Large observational patient databases provide longitudinal data on clinical measurements and present opportunities to develop ‘personalised’ dynamic predictions of survival. This work is motivated by the aim of developing dynamic prediction models for survival in people with cystic fibrosis, one of the most common inherited life-shortening diseases, using the US Cystic Fibrosis Patient Registry, which contains longitudinal clinical data on over 40,000 people. I will discuss some of the challenges faced in making dynamic predictions of survival in this data and show how they can be addressed in the landmarking framework. I will also show some comparisons between landmarking and the alternative approach of joint modelling of longitudinal and survival data and hopefully convince you that landmarking has a number of advantages.
Ruth Keogh is an Associate Professor in the Department of Medical Statistics at LSHTM, where she has been based for over 4 years.
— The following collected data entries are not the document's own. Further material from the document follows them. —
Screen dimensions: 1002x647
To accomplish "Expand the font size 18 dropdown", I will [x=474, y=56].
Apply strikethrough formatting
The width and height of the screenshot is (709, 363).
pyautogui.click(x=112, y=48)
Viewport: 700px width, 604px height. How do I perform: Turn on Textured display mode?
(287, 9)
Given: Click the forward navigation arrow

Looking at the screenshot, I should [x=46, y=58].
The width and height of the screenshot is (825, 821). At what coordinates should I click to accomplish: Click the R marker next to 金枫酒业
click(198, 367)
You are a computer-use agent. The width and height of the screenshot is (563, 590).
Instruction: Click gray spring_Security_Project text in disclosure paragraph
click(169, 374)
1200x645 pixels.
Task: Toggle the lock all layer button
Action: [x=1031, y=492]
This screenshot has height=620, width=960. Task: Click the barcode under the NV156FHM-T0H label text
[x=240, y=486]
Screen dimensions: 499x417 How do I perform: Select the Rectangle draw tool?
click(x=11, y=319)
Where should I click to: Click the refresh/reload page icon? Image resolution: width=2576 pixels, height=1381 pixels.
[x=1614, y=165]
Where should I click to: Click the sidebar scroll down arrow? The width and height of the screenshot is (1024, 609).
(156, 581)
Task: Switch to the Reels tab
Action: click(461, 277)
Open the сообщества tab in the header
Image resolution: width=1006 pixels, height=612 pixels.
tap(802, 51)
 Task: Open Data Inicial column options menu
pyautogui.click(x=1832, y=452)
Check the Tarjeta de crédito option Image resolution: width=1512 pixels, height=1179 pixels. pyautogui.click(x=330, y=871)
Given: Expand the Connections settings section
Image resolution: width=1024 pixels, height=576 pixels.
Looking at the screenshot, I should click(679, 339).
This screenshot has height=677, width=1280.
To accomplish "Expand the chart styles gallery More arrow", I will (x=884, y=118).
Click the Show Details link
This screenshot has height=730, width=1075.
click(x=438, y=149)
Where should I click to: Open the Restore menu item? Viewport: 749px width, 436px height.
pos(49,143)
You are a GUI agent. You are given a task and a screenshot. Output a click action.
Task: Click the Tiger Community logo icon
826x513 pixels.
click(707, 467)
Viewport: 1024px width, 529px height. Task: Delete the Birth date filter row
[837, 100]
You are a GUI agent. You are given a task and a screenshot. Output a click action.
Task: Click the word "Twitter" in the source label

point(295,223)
Ruth studied Maths at the University of Edinburgh before getting her MSc in Applied Statistics and DPhil in Statistics at the University of Oxford. Ruth is currently funded by a MRC Methodology Fellowship and is focusing on methods for dynamic prediction of survival in complex observational data using landmarking, and extensions of landmarking to address other questions in survival analysis. She is especially interested in applications in cystic fibrosis. Ruth’s other research interests include case-control study design and analysis, methods for handling missing data and measurement error and causal inference methodology.